(Extracted information)
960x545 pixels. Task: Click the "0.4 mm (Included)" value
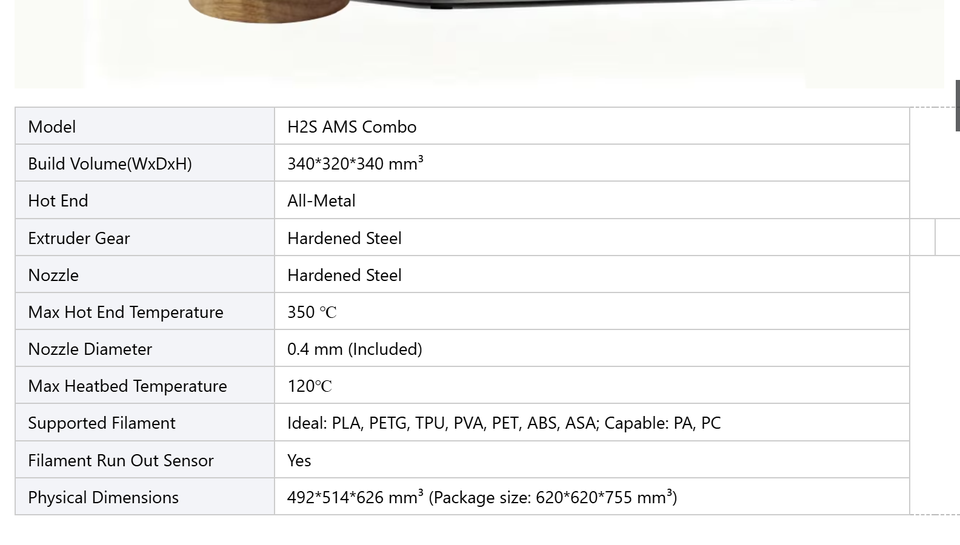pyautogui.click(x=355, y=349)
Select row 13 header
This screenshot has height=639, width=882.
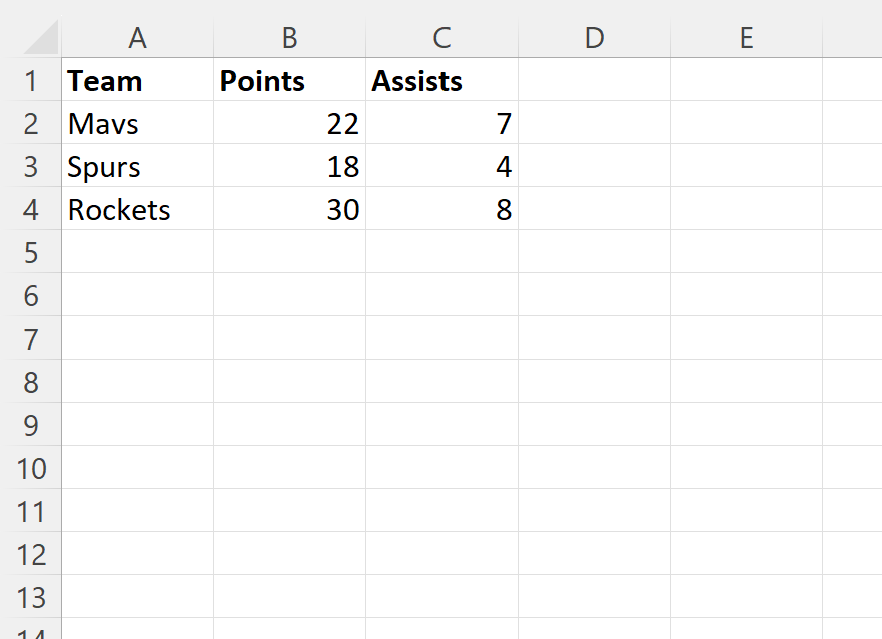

...

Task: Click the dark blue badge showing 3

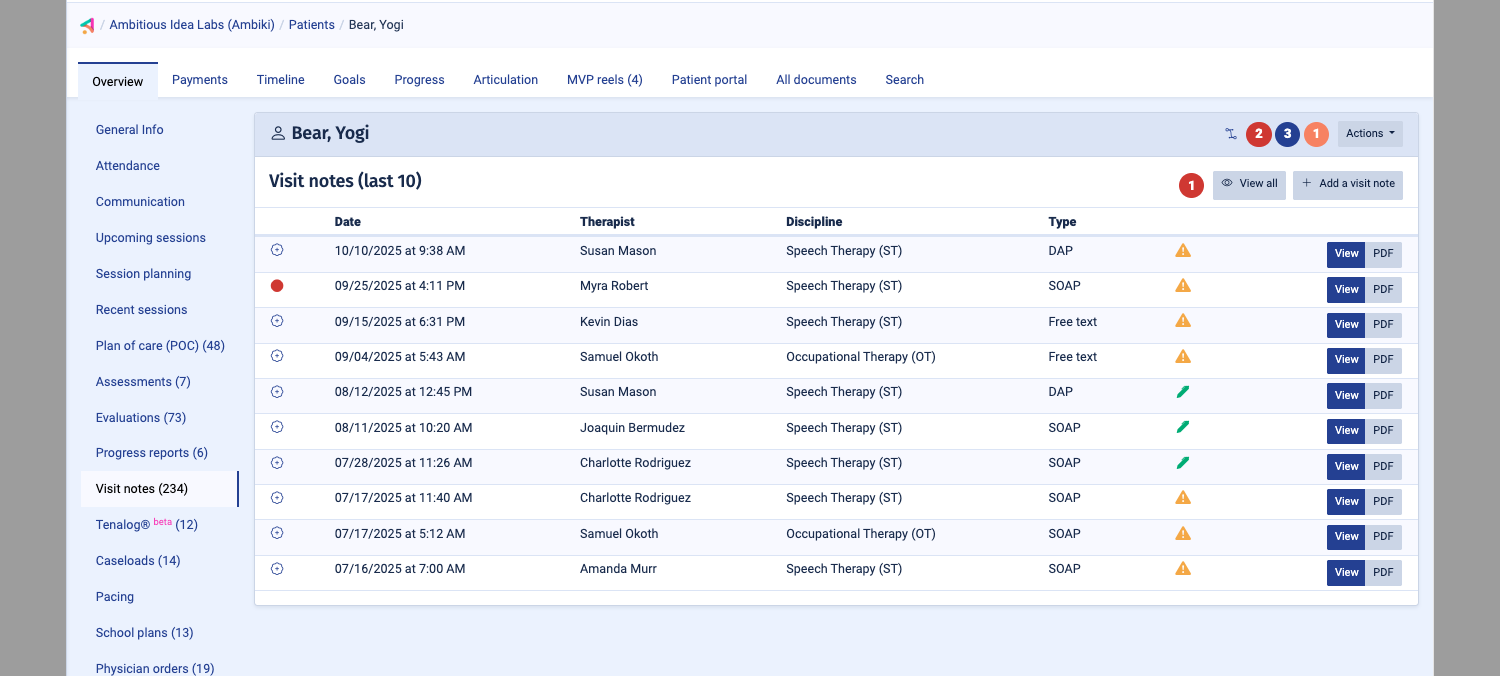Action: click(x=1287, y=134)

(Work request)
Keep to the lines above from the line with "960x545 pixels. Task: Click" to the line with "This screenshot has height=639, width=882.", and set down exactly those, inclusive, with nothing else and every picture left out.

(Answer to this task)
960x545 pixels. Task: Click the "0.4 mm (Included)" value
pyautogui.click(x=355, y=349)
Select row 13 header
This screenshot has height=639, width=882.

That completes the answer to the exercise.